The survey was conducted by Grubb & Ellis, the nationwide realty firm. In the valleys it covered all of the 223 privately owned office buildings from Burbank to Thousand Oaks that have more than one tenant and contain more than 20,000 square feet.
New Space on Market
In that area, it found 2.1 million of the 13.3 million square feet of existing office space was unleased. The survey also counted 2.9 million square feet of space under construction, with only 4% of it leased in advance.
With all that space coming on the market, the vacancy rate for completed buildings in the area will certainly rise before it falls, said John Battle, an assistant vice president with Cushman & Wakefield in Warner Center.
He said the Grubb & Ellis study appears accurate, including the finding that conditions are better for commercial property owners in the Valley area than in, say, the Wilshire corridor.
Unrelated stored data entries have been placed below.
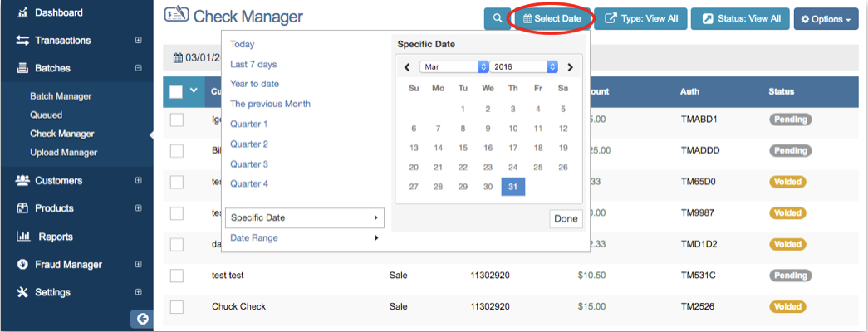Click the Status: View All button
868x332 pixels.
(x=740, y=18)
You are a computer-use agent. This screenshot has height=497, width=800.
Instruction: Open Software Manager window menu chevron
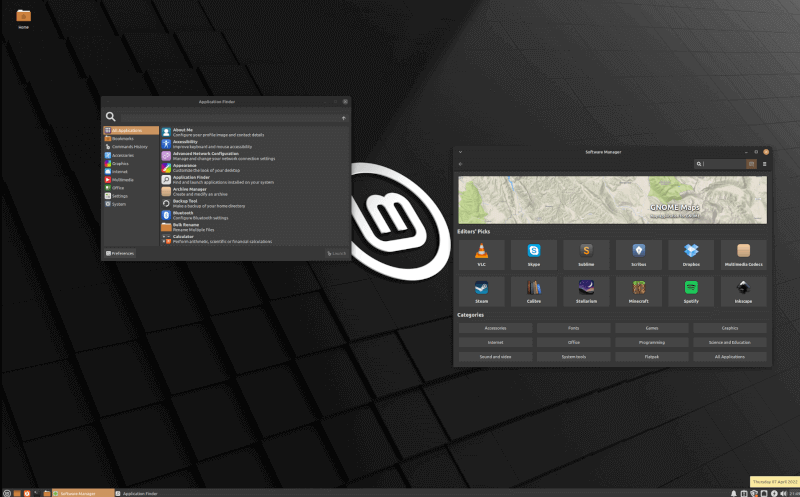point(459,152)
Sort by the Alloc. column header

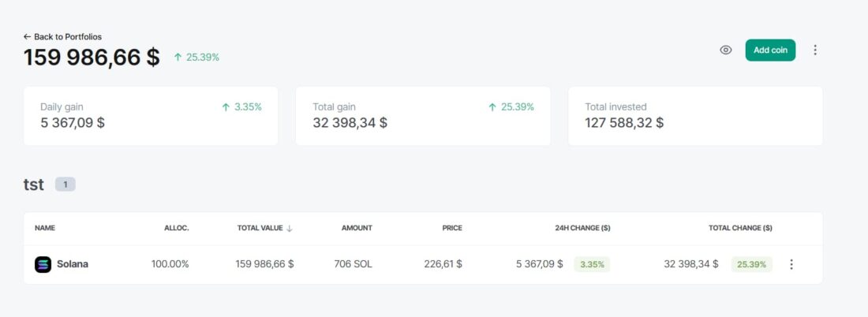[176, 228]
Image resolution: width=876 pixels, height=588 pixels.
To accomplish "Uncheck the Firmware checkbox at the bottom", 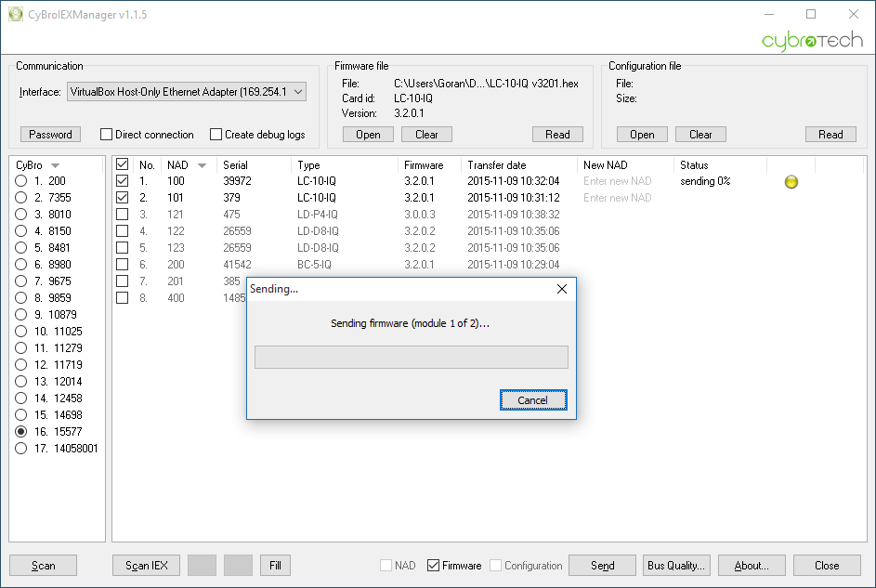I will (x=434, y=565).
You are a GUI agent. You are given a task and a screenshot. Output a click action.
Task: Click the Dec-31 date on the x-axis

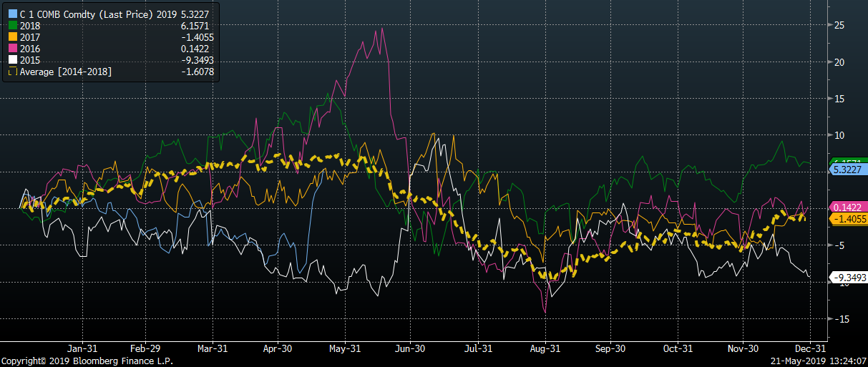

"The Westside is a blood bath right now," he said. "I think it's probably the worst place to be a landlord."
4 Market Segments
The Conejo Valley, one of the four market segments in Grubb & Ellis' study of the San Fernando Valley-Conejo Valley office market, had the highest percentage of unleased office space. It had a vacancy rate of 21%, although that was down from 25.3% in the second quarter and 33% in the first.
The East Valley, defined by Grubb & Ellis as Burbank, Universal City, North Hollywood, and Studio City, had a vacancy rate of 20%, down from 22% in the second quarter and 23% in the first.
The central Valley--Sherman Oaks, Van Nuys, and Encino--had the most space and the lowest vacancy rate, just 11%, up from 8% the preceding quarter.
The West Valley--Woodland Hills, Calabasas, Canoga Park and Tarzana--had a vacancy rate of 16%, up from 10%. It has the second largest supply of office space among the four local market segments.